Definition of Copyright and Copywriting
You can apply for a copyright or you can apply for some copywriting, but they’re totally different things. In the first case, you’re asking for a document that gives you the right to publish something. In the second, you’re asking for a writing job. Writers often get them confused.
A copyright is a legal document issued by the Copyright section of the United States Patent Office. It states that the person named on the document as the author owns the right to publish the written material designated in the document. That doesn’t mean that the person named actually wrote the copy, only that he or she has the legal right to publish it.
It’s not necessary to copyright anything. Legally, as soon as a person commits words to paper, they’re protected by a copyright whether a government document has been acquired or not. Practically, if you write something, and I apply for and get a copyright on it, it’s going to be tough for you to prove that you wrote it.
From the tech writer’s POV, it’s a little different. The law says that work prepared by an employee within the scope of his or her employment, or a work specially ordered or commissioned is a “work made for hire” and the employer is considered to be the author. If you get paid to write something for someone else, you don’t have a right to it.
In its correct forms, the word is:
– copyright: the right to publish
“She owns the copyright to that book.”
– copyrighted: the condition of being covered by a copyright
“You can’t publish that because it’s copyrighted material.”
– copyrighting: the act of obtaining a copyright
“I’m copyrighting this even as I write it.”
There is no such form as copyright or copywritten correctly associated with this definition even though the Microsoft Word Spell Check accepts copywritten as a correct spelling (but doesn’t say for what), and copywritten shows up all over the Web in place of copyrighted.
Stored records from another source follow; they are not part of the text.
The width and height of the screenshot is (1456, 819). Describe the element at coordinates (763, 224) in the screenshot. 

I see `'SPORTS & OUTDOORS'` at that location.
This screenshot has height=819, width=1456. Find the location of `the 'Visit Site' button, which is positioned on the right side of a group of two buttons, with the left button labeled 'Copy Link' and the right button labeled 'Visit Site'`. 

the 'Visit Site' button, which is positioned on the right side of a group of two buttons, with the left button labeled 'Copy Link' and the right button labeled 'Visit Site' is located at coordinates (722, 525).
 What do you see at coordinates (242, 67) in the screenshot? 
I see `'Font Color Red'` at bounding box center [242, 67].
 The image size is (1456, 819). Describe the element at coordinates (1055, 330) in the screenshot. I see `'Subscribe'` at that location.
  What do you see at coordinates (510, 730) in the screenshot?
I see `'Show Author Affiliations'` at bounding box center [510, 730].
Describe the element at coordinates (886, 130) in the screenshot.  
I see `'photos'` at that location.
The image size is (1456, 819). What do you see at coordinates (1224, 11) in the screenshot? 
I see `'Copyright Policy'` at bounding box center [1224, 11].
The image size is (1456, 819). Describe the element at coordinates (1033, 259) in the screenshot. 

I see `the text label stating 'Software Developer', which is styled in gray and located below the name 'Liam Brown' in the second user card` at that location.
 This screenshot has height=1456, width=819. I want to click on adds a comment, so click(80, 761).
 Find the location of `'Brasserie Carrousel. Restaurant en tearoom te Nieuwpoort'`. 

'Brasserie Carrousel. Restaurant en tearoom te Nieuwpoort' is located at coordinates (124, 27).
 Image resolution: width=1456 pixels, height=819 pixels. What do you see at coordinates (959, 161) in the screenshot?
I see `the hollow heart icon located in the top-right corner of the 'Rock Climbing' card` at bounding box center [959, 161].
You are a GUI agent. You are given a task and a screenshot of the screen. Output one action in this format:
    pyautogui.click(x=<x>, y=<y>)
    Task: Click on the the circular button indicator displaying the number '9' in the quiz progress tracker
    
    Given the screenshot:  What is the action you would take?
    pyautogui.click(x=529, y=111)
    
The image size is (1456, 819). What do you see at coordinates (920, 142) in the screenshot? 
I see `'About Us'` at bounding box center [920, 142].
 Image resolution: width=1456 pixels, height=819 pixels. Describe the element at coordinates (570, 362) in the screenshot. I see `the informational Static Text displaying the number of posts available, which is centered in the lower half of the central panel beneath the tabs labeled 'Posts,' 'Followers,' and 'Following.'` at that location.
Copywriting is the act of creating copy or content. Generally, the term refers to writing in the sense of creating non-technical material. It’s different from the kind of writing tech writers do. Some jobs that call for copywriting are marketing brochures, magazines, newspapers, and consumer-directed communications. If you’re a writer, you might be a copywriter.
Here’s another comparison to be careful of. If you want to write plays, you want to be a playwright. Yes, that’s right. You have to write wright when you’re writing about writing plays. We almost never use wright by itself. It’s used mostly in compound words such as wheelwright, millwright, or wainwright. We do see it a lot as a name; Frank Lloyd Wright or Wright/Patterson Airbase.
Wright has the same history as Smith. A smith was anyone who worked some kind of metal with a hammer; blacksmith, tinsmith, silversmith. A wright was a craftsman who made something. The name of the occupation became the name of an individual.
A person who makes plays is a playwright. True, he may write them, but he’s not a playwright. I guess you could argue that a person who writes copy is a copywright, but it’s not used that way.